Aunque hay quien afirma que la suerte no existe, yo digo que sí, que algunas veces se nos presentan momentos u oportunidades que cambian nuestra vida y al menos en teoría, para bien.

Hemos visto montones de videos de esos en donde pasa un tráiler y por un centímetro, no más que eso, no se lleva al individuo, o donde se cae algún objeto pesado que pudo haber matado a alguien pero ese alguien se movió justo a tiempo y hacia el lado correcto.

Ayer fue un día de sentimientos encontrados, por un lado había montones de mexicanos eufóricos por los triunfos en las elecciones, por el otro un pueblo al que no sé bien por qué le afecta tanto cuando México pierde en el futbol, ni que hubiera jugado El América.

Entre risas y lágrimas hubo una palabreja comenzó a sonar por todos lados: Esperanza, yo conozco a un par, buenas muchachas hasta eso, pero creo que no se referían a ellas, sino a ese sentimiento de que la siguiente “es la buena”, y en todos los sentidos, en el deportivo, el político.

Me preocupan dos cosas y no estoy de aguafiestas, en el fondo yo también quiero pensar que el siguiente mundial será diferente, que el próximo sexenio también, pero para ninguna de las dos cosas hay varita mágica.

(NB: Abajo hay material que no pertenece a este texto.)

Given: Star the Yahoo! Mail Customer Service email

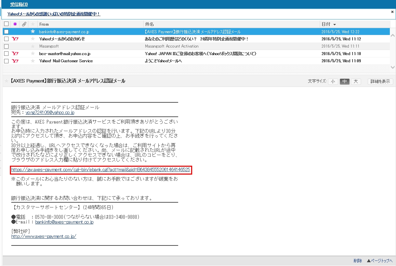Looking at the screenshot, I should click(x=33, y=61).

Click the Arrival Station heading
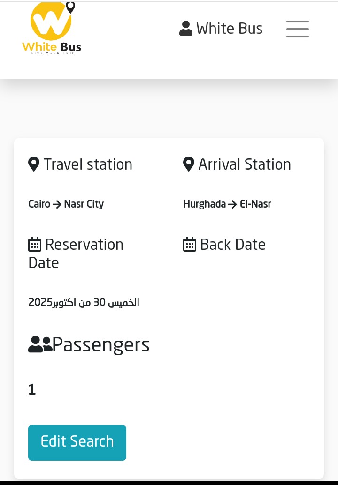pos(244,164)
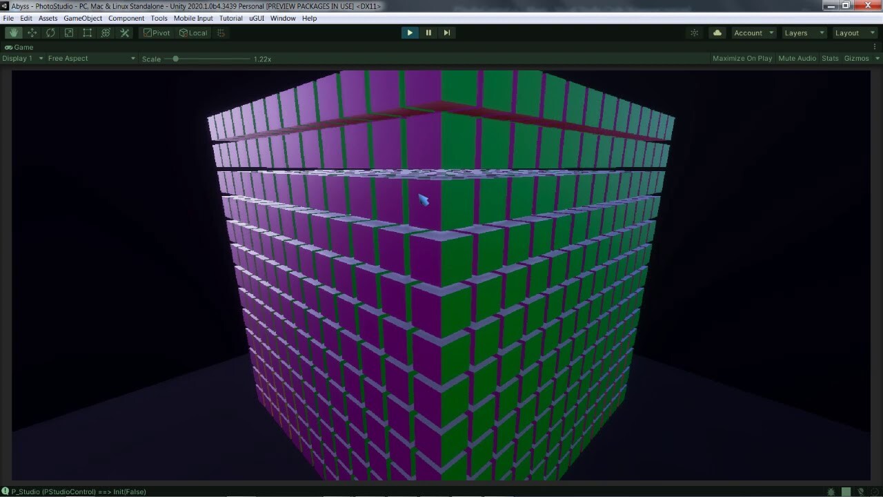The image size is (883, 497).
Task: Open Unity Collaborate via the cloud icon
Action: click(717, 32)
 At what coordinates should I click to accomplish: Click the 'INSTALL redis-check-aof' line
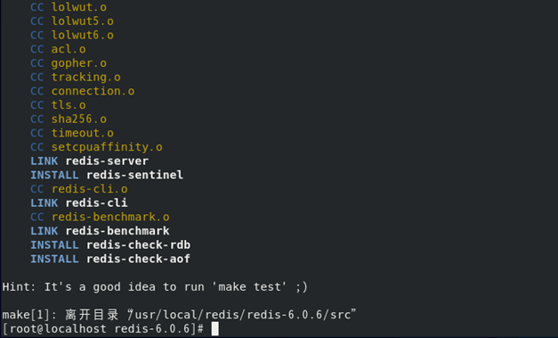click(x=110, y=259)
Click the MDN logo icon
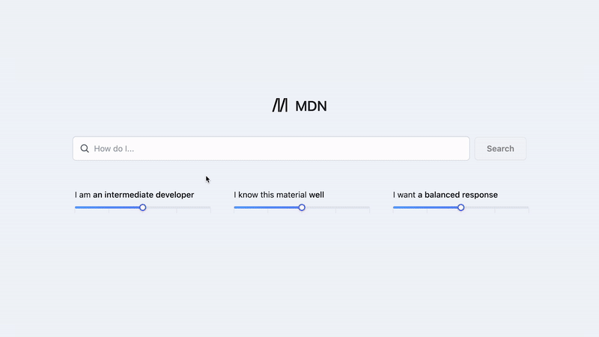This screenshot has height=337, width=599. (x=280, y=106)
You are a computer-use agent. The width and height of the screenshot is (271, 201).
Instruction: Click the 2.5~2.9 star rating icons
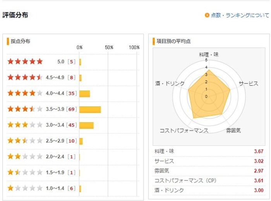25,140
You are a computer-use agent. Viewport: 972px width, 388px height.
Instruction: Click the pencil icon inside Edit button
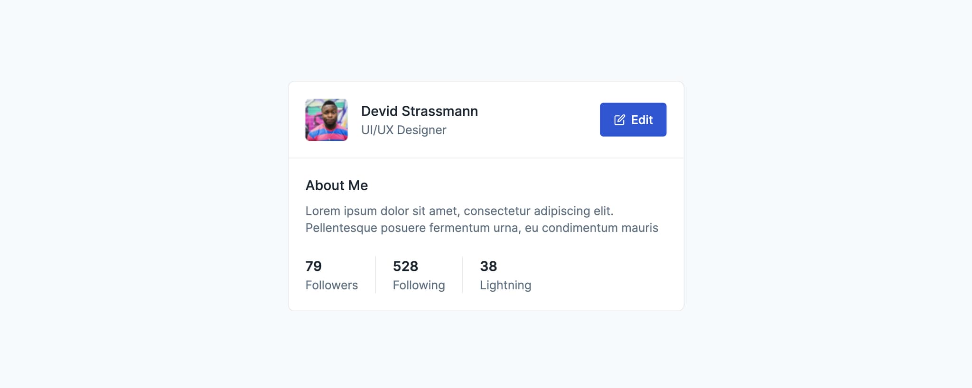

¿Le ha pasado que quiere hacer algo bueno por su familia y resulta que el cuñado mantenido, la hermana loca, el sobrino narco, lo echan todo por la borda, o peor aún que el recién llegado novio de la prima parece que toma las riendas de todo, sin conocer nada ni a nadie?

Algo así puede suceder, créame, ganó mucha gente que caminó, trabajó, se preparó, dio batalla, pero también ganaron un montón que lo único que hicieron fue, en un golpe de suerte, subirse a la marejada en el momento exacto, y ahí andan ahora felices, surfeando en la cresta de la olas pero no saben nada de nada, no tienen un plan de trabajo, es más, ni ellos (o ellas) saben qué hacen ahí.

Esa es la primer cosa que me preocupa, que la carretada levantó parejo, porque seamos sinceros, el llevar tal o cual bandera no es garantía de nada, lo hemos visto una y otra vez, los partidos en México no son respaldo ni garantía de nada, han salido tan malos los pintos como los colorados, así como ha habido uno que otro acierto en todos los colores. Se quedaron fuera muchos que valían la pena, entre otras cosas porque aún no somos muy diestros en eso del voto diferenciado, se nos hace más cómodo hacer tachadero parejo de boletas, además de que es una tarea medio titánica acordarse de tanto condenado mono.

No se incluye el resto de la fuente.